La lista incluye a colaboradores vinculados por lazos de sangre o tribales (varios nacieron en Tikrit, la misma ciudad de Saddam). Los nombres trascendieron a través del diario «The Wall Street Journal», y el listado fue bautizado por el Departamento de Estado norteamericano «los 40 sucios». Comprende, además de Saddam y sus hijos Uday y Qusay Hussein, a personalidades como el vicepresidente Taha Yassin Ramadan y el vicepremier Tarek Aziz.

Figuran también el hermanastro de Saddam, Barzan Ibrahim Tikriti (ex jefe de inteligencia); y el primo Ali Hannan Majid, considerado organizador de la masacre con gas en 1988 de miles de kurdos en el norte de Irak y de la muerte de dos cuñados del presidente.

• Respaldo

Por su parte, el secretario de Defensa estadounidense, Donald Rumsfeld, evaluó que Irak puede seguir produciendo armas químicas aun con la presencia de los inspectores. «Había inspectores (en Irak) antes y Saddam siguió con sus programas de armamento de destrucción masiva», destacó Rumsfeld. «Aprendió a vivir en un ambiente de inspecciones», añadió.

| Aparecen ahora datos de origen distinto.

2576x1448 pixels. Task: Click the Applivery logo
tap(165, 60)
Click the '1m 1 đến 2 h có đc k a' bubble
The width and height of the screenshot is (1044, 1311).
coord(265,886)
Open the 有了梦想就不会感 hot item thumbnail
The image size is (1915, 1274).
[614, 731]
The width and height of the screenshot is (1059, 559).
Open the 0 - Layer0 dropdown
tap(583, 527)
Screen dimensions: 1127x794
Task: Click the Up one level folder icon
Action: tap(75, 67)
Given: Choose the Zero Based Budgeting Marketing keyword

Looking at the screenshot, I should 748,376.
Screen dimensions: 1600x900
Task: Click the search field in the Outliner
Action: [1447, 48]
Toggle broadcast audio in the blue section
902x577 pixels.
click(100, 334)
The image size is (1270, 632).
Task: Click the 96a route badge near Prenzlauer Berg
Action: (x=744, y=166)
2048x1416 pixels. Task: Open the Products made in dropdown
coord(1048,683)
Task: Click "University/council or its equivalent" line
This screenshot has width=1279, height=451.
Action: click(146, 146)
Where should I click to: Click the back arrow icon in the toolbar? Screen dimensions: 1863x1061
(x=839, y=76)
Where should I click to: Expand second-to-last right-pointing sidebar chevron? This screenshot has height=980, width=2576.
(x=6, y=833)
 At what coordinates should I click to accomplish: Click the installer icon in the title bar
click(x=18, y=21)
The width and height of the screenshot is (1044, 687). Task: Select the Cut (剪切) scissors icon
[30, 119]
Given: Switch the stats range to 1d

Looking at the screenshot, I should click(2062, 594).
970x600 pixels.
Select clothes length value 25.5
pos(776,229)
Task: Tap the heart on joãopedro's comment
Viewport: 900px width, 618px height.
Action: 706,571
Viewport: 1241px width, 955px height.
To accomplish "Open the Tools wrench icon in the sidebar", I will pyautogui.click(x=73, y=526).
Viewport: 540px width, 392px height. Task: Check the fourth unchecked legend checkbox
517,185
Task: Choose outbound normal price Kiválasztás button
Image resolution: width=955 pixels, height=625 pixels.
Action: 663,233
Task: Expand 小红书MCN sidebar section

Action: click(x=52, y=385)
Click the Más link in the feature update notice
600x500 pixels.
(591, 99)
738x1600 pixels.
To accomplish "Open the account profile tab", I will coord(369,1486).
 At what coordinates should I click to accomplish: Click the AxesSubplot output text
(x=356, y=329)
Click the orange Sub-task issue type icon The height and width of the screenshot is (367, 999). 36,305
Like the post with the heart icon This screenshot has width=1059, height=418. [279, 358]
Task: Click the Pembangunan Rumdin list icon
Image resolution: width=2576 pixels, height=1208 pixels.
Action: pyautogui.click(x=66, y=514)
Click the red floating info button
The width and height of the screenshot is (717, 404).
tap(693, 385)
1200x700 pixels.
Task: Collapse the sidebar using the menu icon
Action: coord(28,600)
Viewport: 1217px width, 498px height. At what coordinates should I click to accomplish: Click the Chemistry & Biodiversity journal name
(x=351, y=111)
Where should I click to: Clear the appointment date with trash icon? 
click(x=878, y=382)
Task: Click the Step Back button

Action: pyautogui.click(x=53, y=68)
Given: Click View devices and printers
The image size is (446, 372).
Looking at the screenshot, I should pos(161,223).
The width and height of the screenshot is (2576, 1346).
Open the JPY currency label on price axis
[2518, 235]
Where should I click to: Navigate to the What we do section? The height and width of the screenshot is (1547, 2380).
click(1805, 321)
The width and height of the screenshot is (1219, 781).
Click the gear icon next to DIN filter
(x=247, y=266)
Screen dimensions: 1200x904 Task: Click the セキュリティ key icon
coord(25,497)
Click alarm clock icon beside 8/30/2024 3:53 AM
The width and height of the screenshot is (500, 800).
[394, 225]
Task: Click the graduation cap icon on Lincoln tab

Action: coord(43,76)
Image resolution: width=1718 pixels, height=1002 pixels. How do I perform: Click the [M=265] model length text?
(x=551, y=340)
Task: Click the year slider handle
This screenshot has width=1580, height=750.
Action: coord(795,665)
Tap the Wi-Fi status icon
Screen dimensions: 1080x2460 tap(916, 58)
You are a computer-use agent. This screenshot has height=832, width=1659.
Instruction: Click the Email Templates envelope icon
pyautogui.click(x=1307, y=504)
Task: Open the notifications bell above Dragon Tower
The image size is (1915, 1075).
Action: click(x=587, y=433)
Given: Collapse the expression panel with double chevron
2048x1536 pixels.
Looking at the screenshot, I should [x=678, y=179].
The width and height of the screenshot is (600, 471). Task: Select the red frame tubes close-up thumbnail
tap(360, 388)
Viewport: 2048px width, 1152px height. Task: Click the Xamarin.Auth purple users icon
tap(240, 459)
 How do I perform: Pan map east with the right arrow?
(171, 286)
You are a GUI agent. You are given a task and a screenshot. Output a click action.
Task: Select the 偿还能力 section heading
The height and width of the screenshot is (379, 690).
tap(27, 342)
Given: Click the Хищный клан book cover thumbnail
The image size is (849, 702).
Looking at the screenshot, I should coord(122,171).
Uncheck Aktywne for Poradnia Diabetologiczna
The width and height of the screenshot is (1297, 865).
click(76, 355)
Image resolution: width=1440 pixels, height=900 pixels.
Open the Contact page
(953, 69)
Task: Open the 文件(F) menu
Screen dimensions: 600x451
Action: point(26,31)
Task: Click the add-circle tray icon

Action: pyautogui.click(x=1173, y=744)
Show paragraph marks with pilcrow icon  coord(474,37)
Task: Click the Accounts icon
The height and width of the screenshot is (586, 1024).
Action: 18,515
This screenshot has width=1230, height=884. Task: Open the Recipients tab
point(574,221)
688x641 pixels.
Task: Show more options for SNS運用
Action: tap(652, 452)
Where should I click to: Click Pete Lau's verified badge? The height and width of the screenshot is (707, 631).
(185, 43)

En Madrid, el presidente de Gobierno, José María Aznar, aliado de George-W. Bush, logró un importante, aunque ajustado, respaldo del Congreso de Diputados. En votación secreta, los 183 legisladores del Partido Popular rechazaron la moción de los partidos opositores. El resultado fue un rechazo a la moción opositora por 163 votos a 183.

Por su parte, el secretario general de la ONU,
Koffi Annan, rechazó la afirmación de Bush sobre la «irrelevancia» de las Naciones Unidas si no aprueba un ataque a Irak. «La ONU es mucho más grande que la crisis sobre Irak», dijo Annan.